PASSAGE:
┄┄┄┄┄┄┄┄┄┄

# Planning - 2000 Grand Vitara Conversion



## madderscience (Jun 28, 2008)

sounds like a good strategy.

Given the body style you will be looking at probaby around 50 miles range if you use the complete LEAF pack.

If you can find room to budget for an AC drive train, there are reliability and efficiency benefits to that. There are 144V systems available, which could allow you to use 288V of that 350-ish volt leaf pack. (rearranged in series/parallel obviously) Some of the loss of range due to the lower capacity due to not using the entire leaf pack would be regained in somewhat less weight and in regen capability, especially if you have hills in your area.

Good luck and keep us posted.


----------



## TStrain (Feb 15, 2016)

Thanks for the feedback madderscience.

I would love to go to AC, and that would be the first upgrade once done for sure.

What are you thoughts of going to 2 Volt packs instead? 50 Miles is pushing it in the range I need 1 day per week. I didn't plan on going the route of the volt packs as I think the cost would be significantly higher but I have heard of people having them available.


----------



## miscrms (Sep 25, 2013)

┄┄┄┄┄┄┄┄┄┄

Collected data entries
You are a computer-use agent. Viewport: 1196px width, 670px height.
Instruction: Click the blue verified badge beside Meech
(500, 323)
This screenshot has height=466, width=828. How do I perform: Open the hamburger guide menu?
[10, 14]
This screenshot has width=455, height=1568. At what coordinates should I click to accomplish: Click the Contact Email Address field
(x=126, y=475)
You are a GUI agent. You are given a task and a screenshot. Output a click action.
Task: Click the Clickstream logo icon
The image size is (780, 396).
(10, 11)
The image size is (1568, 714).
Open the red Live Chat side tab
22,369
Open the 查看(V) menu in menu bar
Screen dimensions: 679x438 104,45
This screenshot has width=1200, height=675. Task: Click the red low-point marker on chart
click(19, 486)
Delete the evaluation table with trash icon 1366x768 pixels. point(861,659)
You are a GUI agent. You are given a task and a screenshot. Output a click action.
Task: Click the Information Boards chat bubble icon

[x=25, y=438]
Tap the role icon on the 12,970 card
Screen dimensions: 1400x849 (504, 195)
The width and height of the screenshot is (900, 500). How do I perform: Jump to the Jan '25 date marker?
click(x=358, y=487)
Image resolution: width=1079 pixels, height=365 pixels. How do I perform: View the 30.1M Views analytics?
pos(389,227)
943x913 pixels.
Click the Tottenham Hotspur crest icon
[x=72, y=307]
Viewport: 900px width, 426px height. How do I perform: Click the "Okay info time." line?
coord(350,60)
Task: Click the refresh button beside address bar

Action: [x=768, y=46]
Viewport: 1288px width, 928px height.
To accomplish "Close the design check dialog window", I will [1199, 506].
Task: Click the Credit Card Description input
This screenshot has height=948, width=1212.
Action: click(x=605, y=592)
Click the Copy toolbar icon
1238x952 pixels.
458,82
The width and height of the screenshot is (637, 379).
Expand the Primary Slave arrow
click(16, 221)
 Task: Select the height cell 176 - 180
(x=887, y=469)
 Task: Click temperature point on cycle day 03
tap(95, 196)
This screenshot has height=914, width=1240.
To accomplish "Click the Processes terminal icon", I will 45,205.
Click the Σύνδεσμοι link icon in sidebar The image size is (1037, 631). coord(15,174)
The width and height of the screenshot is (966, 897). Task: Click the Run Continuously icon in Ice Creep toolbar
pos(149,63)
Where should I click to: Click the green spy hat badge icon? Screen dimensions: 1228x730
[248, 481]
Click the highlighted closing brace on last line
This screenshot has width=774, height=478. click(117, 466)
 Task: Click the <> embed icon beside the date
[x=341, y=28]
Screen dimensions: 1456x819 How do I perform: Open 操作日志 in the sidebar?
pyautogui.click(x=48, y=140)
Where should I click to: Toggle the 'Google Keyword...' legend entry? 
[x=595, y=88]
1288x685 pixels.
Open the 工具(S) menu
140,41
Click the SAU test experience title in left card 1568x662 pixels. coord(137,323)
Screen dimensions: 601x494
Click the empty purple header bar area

┄┄┄┄┄┄┄┄┄┄

WHAT YOU ARE ASKED TO DO:
Retype the Grand Vitara conversion thread word for word, starting at "Thanks for the" and ending at "(Sep 25, 2013)".

SOLUTION FOR THIS EXERCISE:
Thanks for the feedback madderscience.

I would love to go to AC, and that would be the first upgrade once done for sure.

What are you thoughts of going to 2 Volt packs instead? 50 Miles is pushing it in the range I need 1 day per week. I didn't plan on going the route of the volt packs as I think the cost would be significantly higher but I have heard of people having them available.


----------



## miscrms (Sep 25, 2013)